Indeed, Minus One starts during the very last days of the war, as its main protagonist Shikishima (Ryunosuke Kamiki) opts out of a kamikaze mission, overcome by fear and an overriding desire to live, and lands on Odo island (a clever early nod to Godzilla lore) to fix a made-up engine failure.
However, his safe haven proves far from that when Godzilla arrives and wreaks havoc, killing almost all of the engineers who reside there.
Disgraced and ashamed, Shikishima finally makes it back to Tokyo to find it burned and all but destroyed by the Allied firebombing.

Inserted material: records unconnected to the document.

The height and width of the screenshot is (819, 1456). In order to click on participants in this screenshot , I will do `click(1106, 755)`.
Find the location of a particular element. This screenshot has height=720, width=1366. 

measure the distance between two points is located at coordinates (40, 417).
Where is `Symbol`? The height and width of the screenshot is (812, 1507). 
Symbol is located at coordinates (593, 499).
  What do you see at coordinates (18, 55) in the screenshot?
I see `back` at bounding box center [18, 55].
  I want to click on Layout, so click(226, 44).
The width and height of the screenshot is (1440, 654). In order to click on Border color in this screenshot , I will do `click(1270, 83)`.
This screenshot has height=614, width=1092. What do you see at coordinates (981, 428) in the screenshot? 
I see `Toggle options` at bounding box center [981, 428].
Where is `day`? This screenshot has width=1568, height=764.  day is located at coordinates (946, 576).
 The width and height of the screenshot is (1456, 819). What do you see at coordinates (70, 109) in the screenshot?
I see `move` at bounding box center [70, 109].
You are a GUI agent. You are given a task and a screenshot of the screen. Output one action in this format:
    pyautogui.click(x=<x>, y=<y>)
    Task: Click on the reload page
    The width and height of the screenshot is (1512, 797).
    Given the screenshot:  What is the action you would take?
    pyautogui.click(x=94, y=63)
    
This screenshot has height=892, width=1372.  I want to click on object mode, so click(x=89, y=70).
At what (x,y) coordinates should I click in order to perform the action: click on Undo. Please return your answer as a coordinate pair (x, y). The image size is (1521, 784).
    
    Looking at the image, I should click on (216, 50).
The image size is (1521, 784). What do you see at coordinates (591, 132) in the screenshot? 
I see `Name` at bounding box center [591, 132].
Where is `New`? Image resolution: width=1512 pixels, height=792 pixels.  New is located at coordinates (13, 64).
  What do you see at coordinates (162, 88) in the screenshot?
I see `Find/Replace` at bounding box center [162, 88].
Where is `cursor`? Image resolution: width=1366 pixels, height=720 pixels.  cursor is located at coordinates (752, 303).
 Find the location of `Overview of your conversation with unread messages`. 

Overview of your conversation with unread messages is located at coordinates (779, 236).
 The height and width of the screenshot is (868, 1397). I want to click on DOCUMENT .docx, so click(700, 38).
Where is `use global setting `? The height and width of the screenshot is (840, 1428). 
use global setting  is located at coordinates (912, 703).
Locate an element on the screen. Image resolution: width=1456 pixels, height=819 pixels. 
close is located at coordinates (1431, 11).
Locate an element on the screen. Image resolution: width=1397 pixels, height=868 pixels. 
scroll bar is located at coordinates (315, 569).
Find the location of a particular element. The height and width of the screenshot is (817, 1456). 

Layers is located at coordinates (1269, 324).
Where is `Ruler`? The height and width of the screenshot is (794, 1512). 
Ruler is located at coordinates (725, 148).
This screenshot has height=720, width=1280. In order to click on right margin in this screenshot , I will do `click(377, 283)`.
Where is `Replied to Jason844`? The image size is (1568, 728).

His parents are also dead, while his home has been reduced to a pile of matchsticks.
Reluctantly, he builds a makeshift family with a young woman called Noriko (Minami Hamabe), who has also lost everything, and a baby named Akiko (played by Sae Nagatani as a three-year-old), whom Noriko was charged with looking after when she saw Akiko’s mother die in a bomb shelter.
Their tentative happiness is eventually threatened by the return of Godzilla, who has grown and become angrier, prompting Shikishima to join the fight back against it. But tragedy never seems far away...
It's this uncertainty that lends Godzilla Minus One such urgency and potency, keeping viewers absolutely gripped throughout. The sense of loss is palpable, as is the desperation and despair that must have been inherent in post-war Japan.
Yamazaki's direction offers intriguing insight into what life must have been like, while contemplating big issues of life and death, power and the abuse of it by Japanese authorities and the futility inherent in dying with honour (kamikaze-style), as opposed to staying alive and overcoming the struggle of everyday life.
It also treats its main creature as a monster akin to Jaws - a force of nature, which can strike ruthlessly and without compassion. The flim's scenes of destruction are terrifyingly impressive (much like the creature effects themselves) and fully deserving of the Oscar bestowed upon them.
But most impressively, they're not desensitising or voyeuristic in the way that some Hollywood movies fetishize destruction.
And yet, for all the despair and fear on display, there is a keen sense of hope, too, which enables the film's final moments to resonate so deeply. It's not overbearing in its seriousness, or contrived in its capacity to tug at the heart-strings.
Rather, it earns its victories and feels all the more emotionally enriching for it. Godzilla Minus One is a genuinely impressive achievement.